# Suddenly Dont Like Pellets



## SVnzll (Oct 9, 2015)

I have had my reds for about 3 months now, since they were the size of quarters. Since their introduction to my tank their feeding schedule has been "Omega One" small cichlid pellets in the morning when I turn the lights on, and I alternate between frozen brine shrimp and bloodworms in the evening.

Now they are 3-4" and I recently added a special serving of two dozen small minnows on Sundays from a breeding tank in home (I also fish so the minnows are a win-win).

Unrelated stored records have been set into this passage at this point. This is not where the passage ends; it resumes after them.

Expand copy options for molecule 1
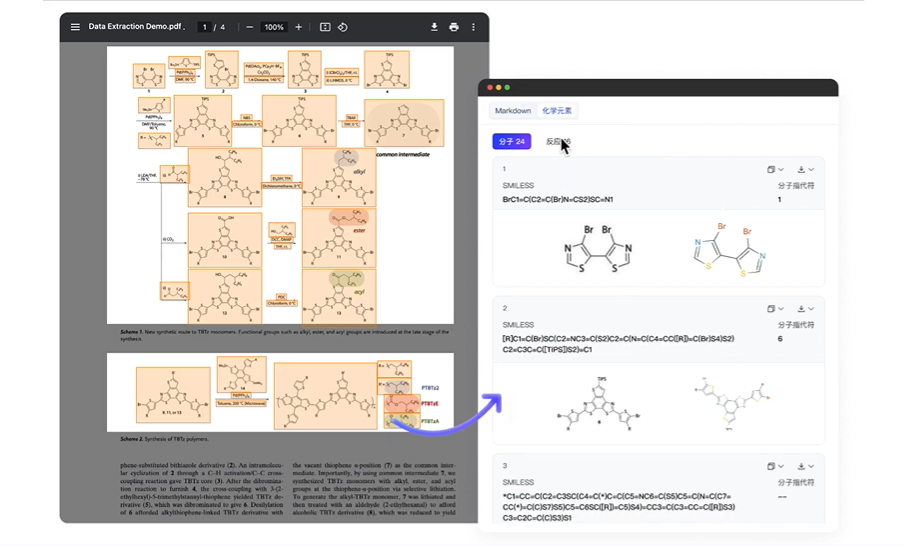This screenshot has height=546, width=903. (775, 170)
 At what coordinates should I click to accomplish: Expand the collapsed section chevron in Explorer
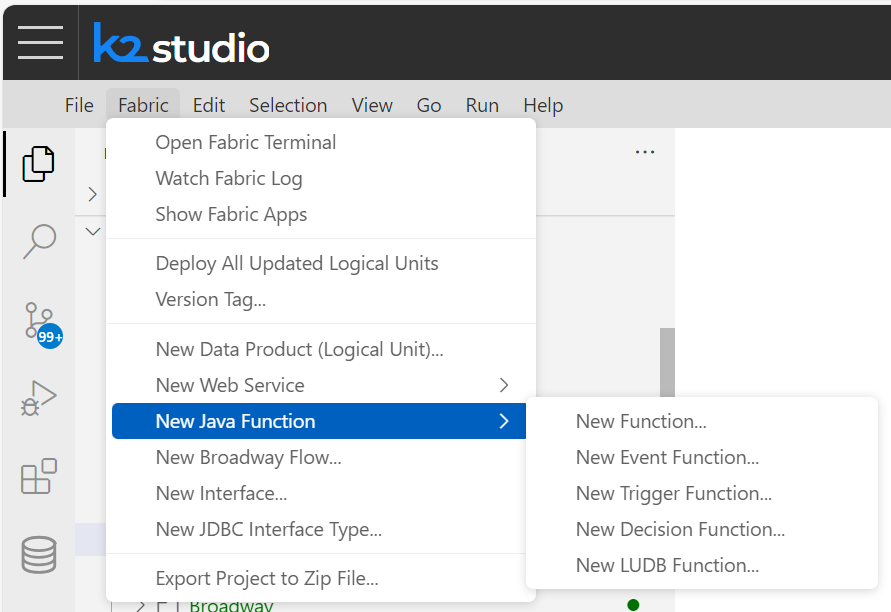click(x=93, y=194)
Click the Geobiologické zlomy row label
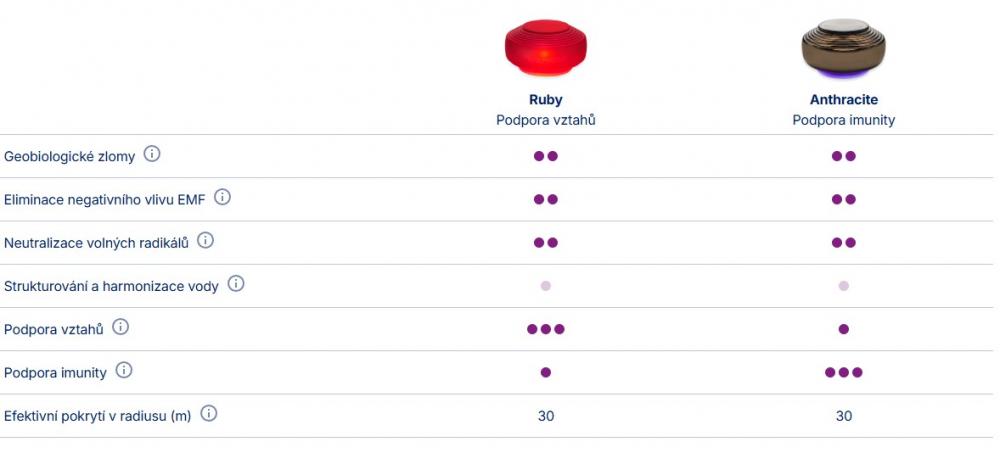 click(x=69, y=157)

Just in the past week or so I have also added live plants to the aquarium, but now they show no interest in the pellets and very limited interest in the frozen foods.

Should I stop feeding them the minnows, or should I simply only give them minnows? I don't feel like the latter would be the best idea as I'm assuming the nutrient values in the minnows are less than in the pellets/frozen food.


----------



## Ægir (Jan 21, 2006)

Stop feeding the minnows, and brine shrimp / bloodworms also. Try little cubes of white fish fillets, shrimp, seafoods (my grocery had a bag of small leftover parts that contained squid, scallops, shrimp, octopus etc) and maybe a different pellet.


----------



## SVnzll (Oct 9, 2015)

Thanks, I'll look into this and provide an update.


----------